The poem centers on a single image: a ruby held up to the sunrise. In ordinary light, the ruby has its own color, its own identity, its own beauty. Held against the sun, the ruby becomes transparent. Its redness and the sun's redness become one. The stone does not disappear. It becomes fully itself by becoming fully the light. This is Rumi's image for fana (annihilation in God), the Sufi station in which the individual self does not die but becomes so transparent to the divine that the boundary between self and Source dissolves.

The ruby metaphor carried specific resonance in 13th-century Persian culture. Rubies were among the most valued gemstones in the Islamic world, associated with royalty, spiritual power, and the blood of martyrs. The Sufi tradition used precious stones as images for the purified soul: the diamond that has been compressed from coal, the pearl formed around an irritant, the ruby that is only fully ruby when flooded with the light that matches its inner nature. Rumi chooses the ruby over the diamond or pearl because the ruby's color is already the color of the sunrise. The stone does not need to become something other than itself. It needs to be placed in the light that reveals what it already is.

*Provided information*.
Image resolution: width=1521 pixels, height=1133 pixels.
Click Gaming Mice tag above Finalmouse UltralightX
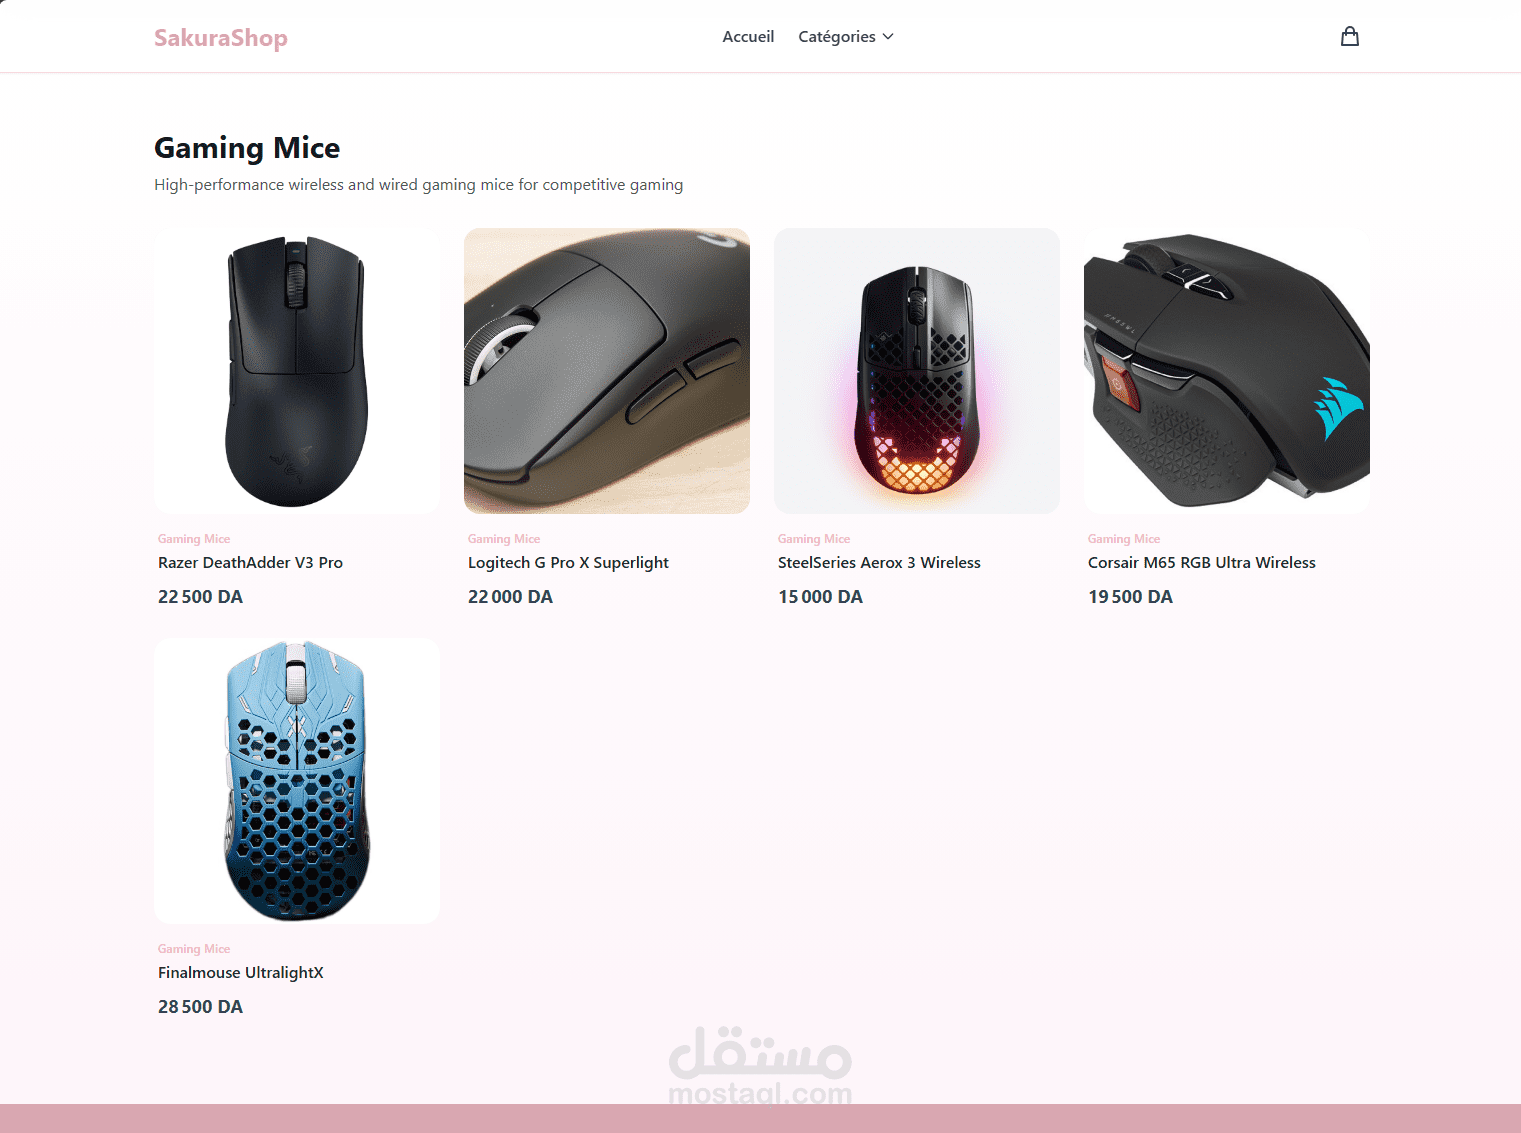pos(194,949)
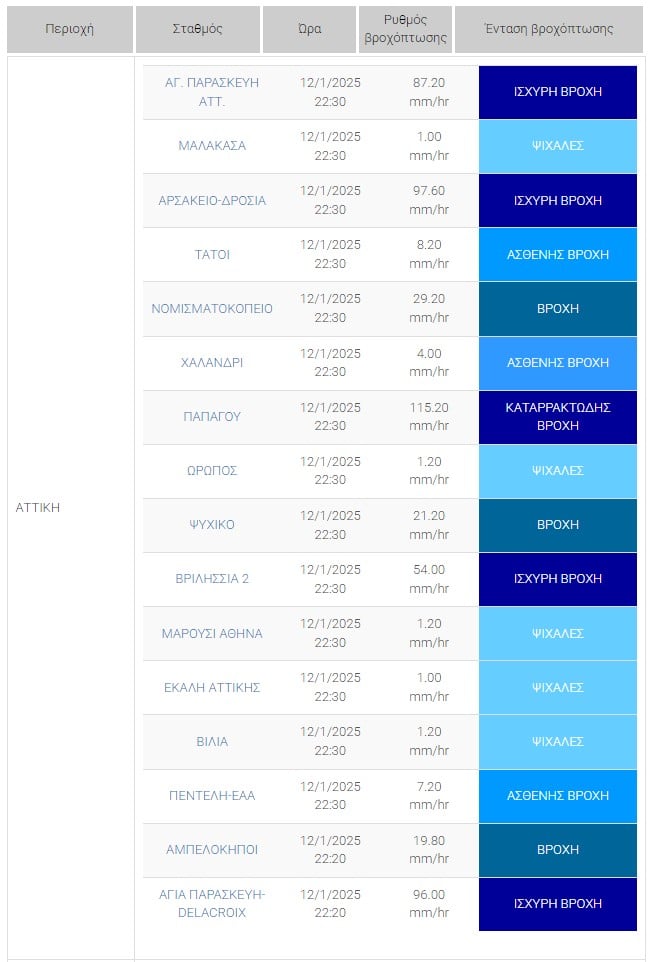
Task: Select the ΨΥΧΙΚΟ station link
Action: 212,525
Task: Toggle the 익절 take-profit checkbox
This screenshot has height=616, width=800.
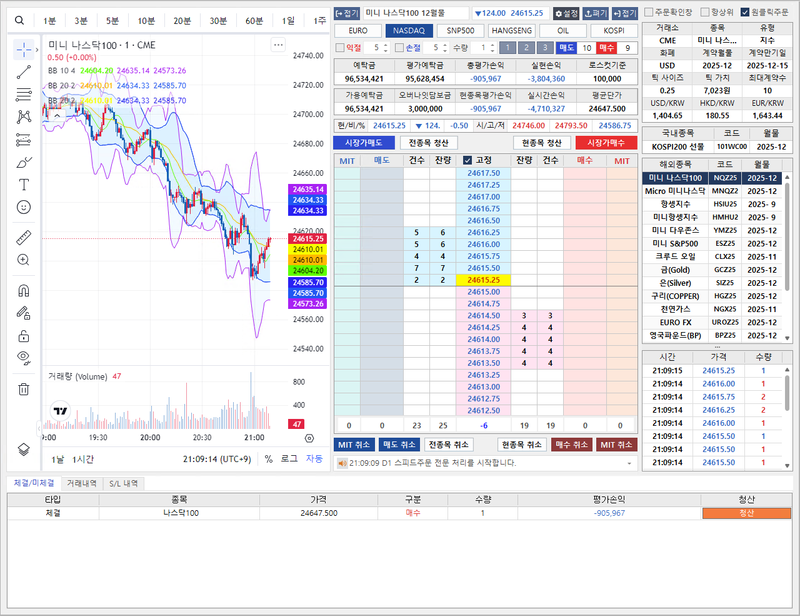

*The tasks*.
1: In the passage on Rumi's ruby image, swap "gemstones" for "jewels" and write out the stretch that begins at the words "The ruby metaphor" and stops after "it already is.".
2: Using the passage on Rumi's ruby image, mark each statement yes or no and quote the words that decide it: (a) When the ruby is held against the sun, the stone disappears. (b) In the Islamic world, rubies were associated with the blood of martyrs. (c) Rumi picks the diamond over the ruby because it is compressed from coal.
3: Continue the passage on Rumi's ruby image from its last sentence.

*Answers per task*.
1:
The ruby metaphor carried specific resonance in 13th-century Persian culture. Rubies were among the most valued jewels in the Islamic world, associated with royalty, spiritual power, and the blood of martyrs. The Sufi tradition used precious stones as images for the purified soul: the diamond that has been compressed from coal, the pearl formed around an irritant, the ruby that is only fully ruby when flooded with the light that matches its inner nature. Rumi chooses the ruby over the diamond or pearl because the ruby's color is already the color of the sunrise. The stone does not need to become something other than itself. It needs to be placed in the light that reveals what it already is.

2:
(a) No: "The stone does not disappear."
(b) Yes: "associated with royalty, spiritual power, and the blood of martyrs."
(c) No: "Rumi chooses the ruby over the diamond or pearl because the ruby's color is already the color of the sunrise."

3:
This distinction is central to Rumi's soteriology and separates it from traditions that view spiritual realization as becoming something new. In Rumi's teaching, the soul was always the ruby. The spiritual path is not a process of construction but of placement. The ruby does not earn its transparency. It is held up. The seeker does not manufacture union with God. The seeker is placed in the light, and what was always true becomes visible.

The poem also contains Rumi's characteristic dismissal of secondhand knowledge. He contrasts the direct experience of the ruby-in-sunlight with the opinions of those who have only seen rubies in the dark. This is the Sufi distinction between ilm (book knowledge) and ma'rifa (experiential gnosis). A person who has studied descriptions of sunrise but never stood in the light does not know sunrise. A person who has read about God but never been annihilated in God does not know God. Rumi insists, throughout his work, that the only valid spiritual knowledge is the knowledge that comes from direct encounter.

Original Text

در طلوع آفتاب ار لعل را بر دست گیری
فرق نتوانی نهادن لعل را از آفتاب

آنچنان محو شود سرخی او در نور خور
که نماند هیچ فرقی میان جام و شراب

عاشق ار واصل شود با نور معشوق خود
کیست آنکه باز داند عاشق از معشوق باز

عقل گوید شش جهت حد است و بیرون راه نیست
عشق گوید راه هست و رفته‌ام من بارها

عقل بازاری بدید و تاجری آغاز کرد
عشق دیده بازارها بیرون ز عقل نابکار

آنکه لعل و آفتاب را یکی بیند به صبح
او ز هر دو رسته است و در فنا یافته بقا

Persian text reconstructed from scholarly sources. Manuscript variants exist

Translation

At sunrise, if you hold a ruby in your hand,
you cannot tell the ruby from the sun.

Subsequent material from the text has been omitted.